Frequently Asked Questions

ProstRcision: Treatment Effects

Q: What is the most common problem men experience after ProstRcision?

A: The most common side effect seen after ProstRcision is a weak urinary stream with more frequent urination and more urgency. These symptoms vary from man to man and are primarily related to the size of a man’s prostate and the amount of urinary symptoms he has prior to the seed implant. Men who have a weak stream after ProstRcision typically find their symptoms gradually resolve over 6-12 months as the prostate shrinks and the normal and cancerous prostate cells disintegrate.

Q: What causes a weak stream?

A: The cause of the weak stream is from trauma to the prostate due to the insertion of the 8-inch long needles into the prostate gland through which the seeds are injected. Insertion of these needles causes sudden prostate swelling, which leads to compression (squeezing) of the urethra tube that empties the bladder and runs through the middle of the prostate.

Q: Can you do anything for the urethral compression?

A: Yes. Men who have a significantly slow stream are offered medication called alpha blockers such as Flomax® (tamsulosin), Uroxatral®, Cardura® or Hytrin®. This medication relaxes muscles inside the prostate irritated by the sudden swelling and, in turn, relieves pressure on the urethra, which results in better urination in most men.

Q: Can men develop urinary blockage after the seed implant of ProstRcision?

A: Yes. Overall, 2.6% of men will have enough swelling after the implant that they have blockage of the urethra and require insertion of a urinary catheter. The average time to wear a urinary catheter in the men who have urethral blockage is six days.

Q: I understand men may develop urinary leakage and need diapers after Radical Prostatectomy. Do men develop urinary leakage (incontinence) after ProstRcision?

A: We monitor this but rarely see incontinence after ProstRcision. We are not cutting out any of the urinary muscles. However, men who have had a prior TURP (roto-rooter operation) or have severe urinary urgency before the seed implant of ProstRcision may develop incontinence.

Q: Do men have rectal problems after ProstRcision?

A: The most common symptoms we see are more frequent bowel movements per day, for example, from 1 to 2. This can last for one to two months and then resolves. These bowel symptoms are due to irradiating around the prostate for microscopic capsule penetration. If a man has hemorrhoids, he may see spotting of blood, especially after a hard bowel movement. Stool softeners usually resolve this problem.

Q: What is the worst complication that can occur after ProstRcision?

A: The worst complication is a rectal fistula. A fistula means development of a hole between the rectum and the urethra so that urine passes through the rectum. This is a serious condition that requires a colostomy bag and surgical repair. A fistula is rare after ProstRcision. Of the last 10,000 men treated, only one has had a fistula.

Q: If you destroy all the normal prostate cells, does this harm sexual function?

A: Not necessarily. You can still get an erection and have a normal orgasm.
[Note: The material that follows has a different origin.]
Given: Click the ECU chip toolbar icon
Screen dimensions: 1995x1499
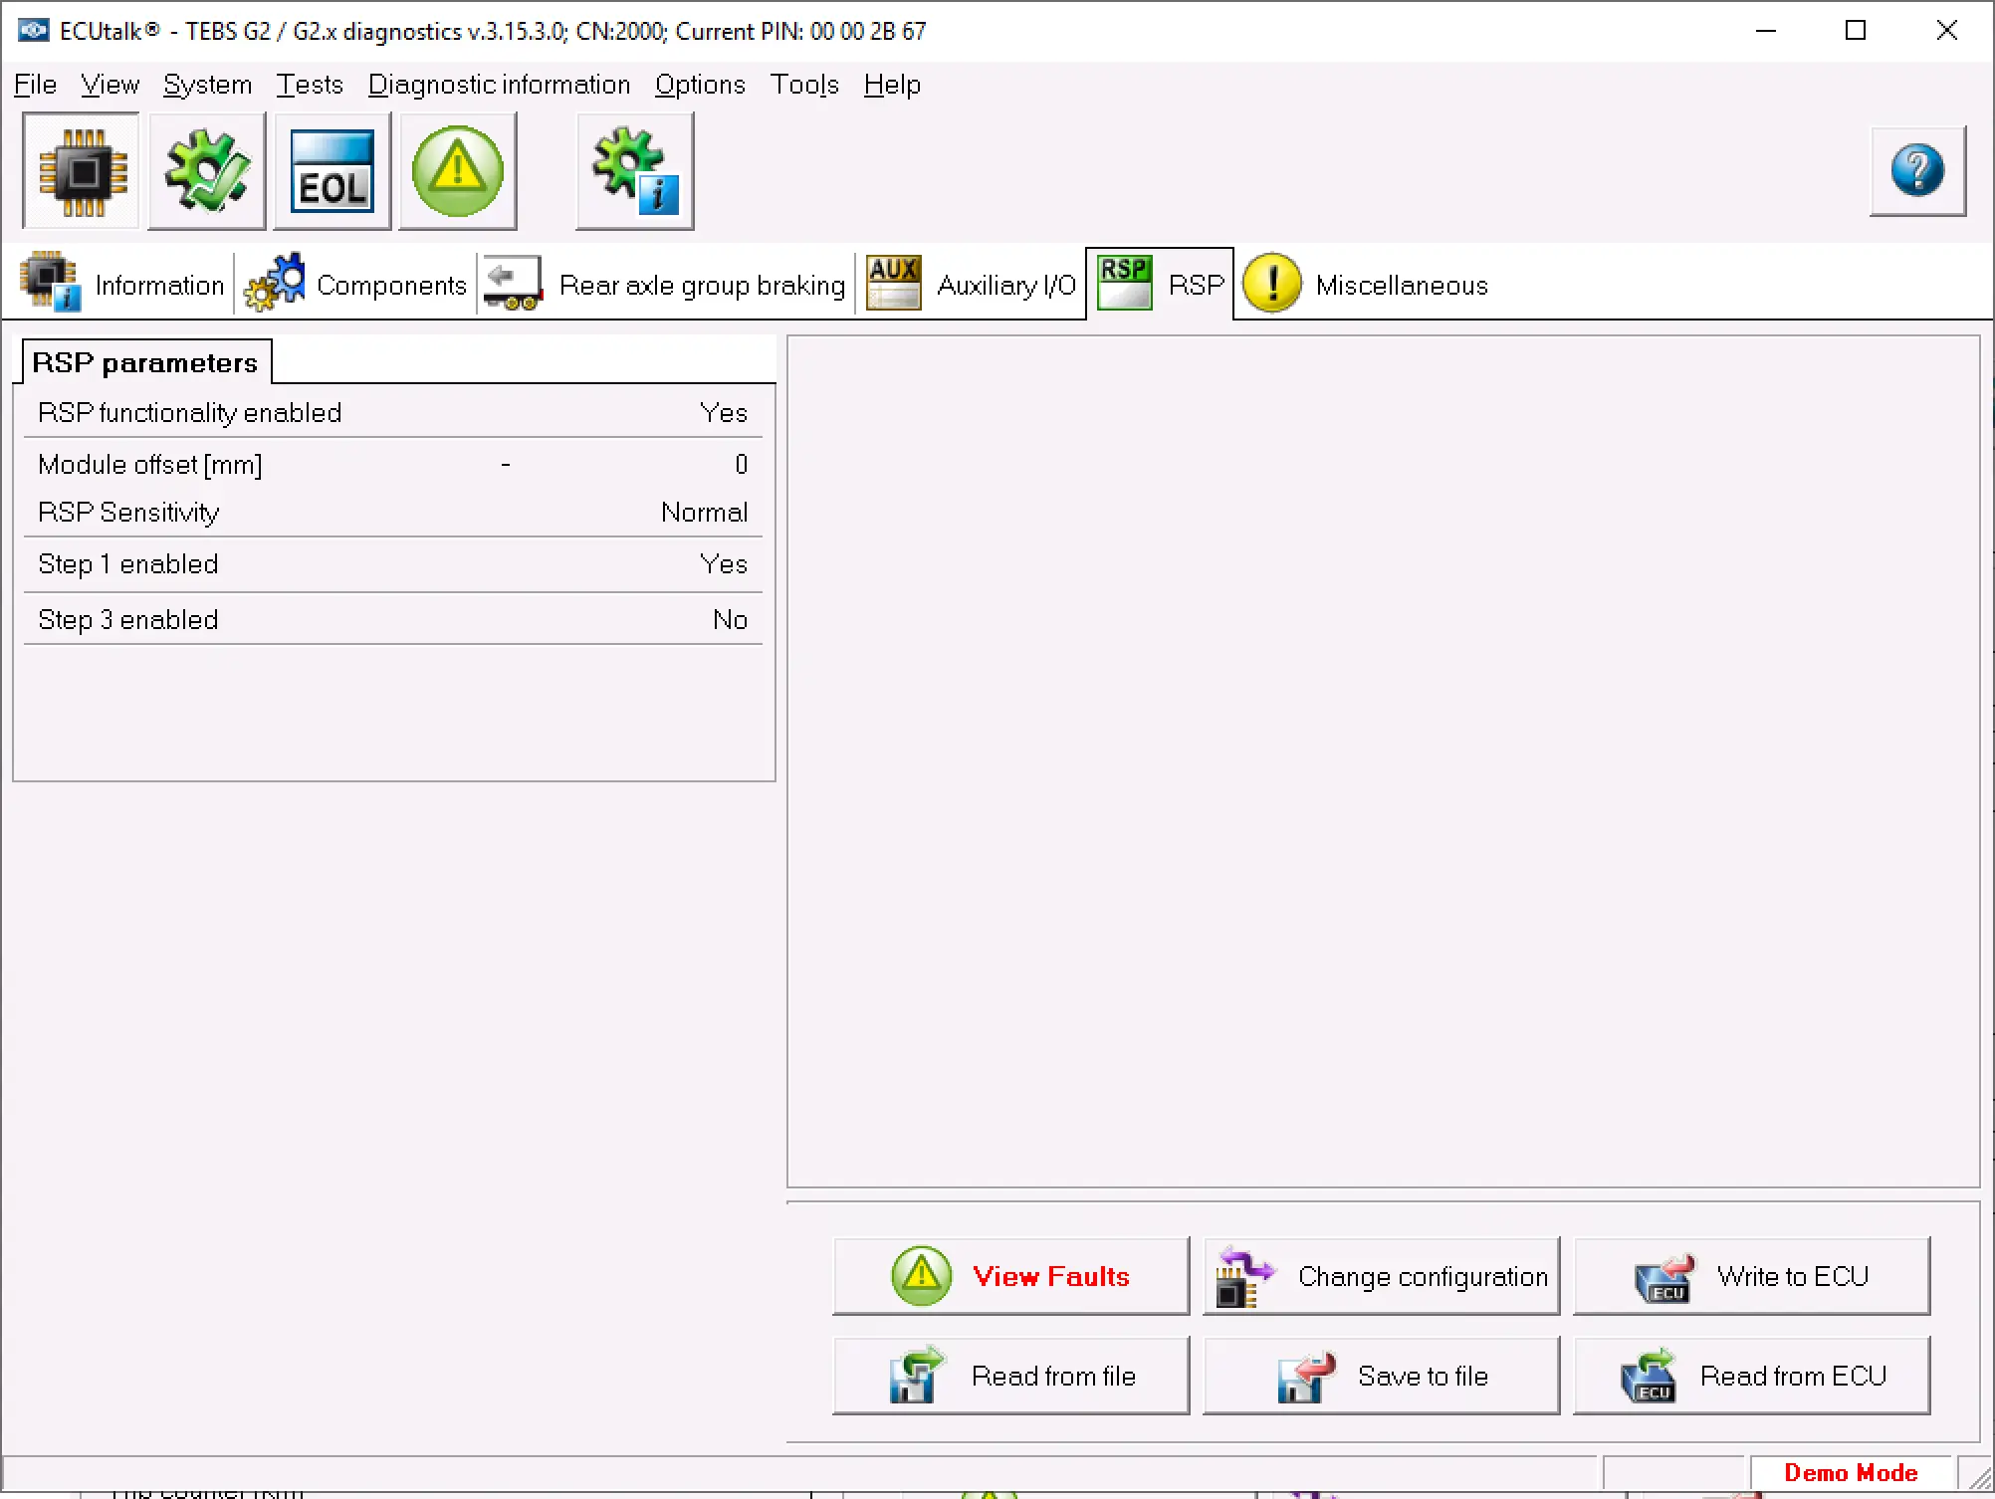Looking at the screenshot, I should (x=82, y=172).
Prostate cells make semen, so no semen is produced.

Q: What is the chance of keeping sexual function after ProstRcision?

A: There are two main factors that determine preservation of sexual function after ProstRcision: a man’s age and the quality of penile erection before treatment. For example, men with normal erection and age 50 or younger have a 94% chance of retaining sexual function, as compared to men age 76 or older with normal erection function, who have a 40% chance of keeping sexual function. If men do have problems with erection, they can use Viagra® or Cialis®. Your chance of keeping sexual function is 72% calculated from our database.

Q: With the seeds in my prostate, can I be around other people?

A: Yes, you are not a risk to anyone. You can be around anyone and can sleep in the same bed with your wife. However, to be on the safe side, we recommend that you keep two feet distance from young children and pregnant ladies (except for a brief daily hug) for two months after the implant.

Q: I have heard that radiation can cause cancer. Is there an increase in cancer, especially bladder or rectal cancer, after ProstRcision?

A: No. The chance of men who have received ProstRcision developing other cancers is no different than what we see in the general population of men who have never been treated for prostate cancer.

Q: What happens with most men after ProstRcision?

A: ProstRcision has very little effect on most men. The day after the implant, men can travel, work, go to the gym or play golf. Except for Tylenol, pain medication is rarely needed. Urinary leakage rarely occurs, and most men who are sexually active retain sexual function. Some men report a mild degree of fatigue for a few months after treatment. On a long-term basis, a few men will develop a temporary increase in urinary symptoms consisting of burning with urination and urinary urgency 18 months after the implant. These symptoms usually resolve within a short time. Problems from ProstRcision are uncommonly seen after 24 months.

Q: Would I be a good candidate for ProstRcision?

A: Yes. Your chance of a zero PSA at 15 years is 85%, and calculated from our database, your chance of urinary incontinence is less than 1% and your chance of keeping sexual function is 72%.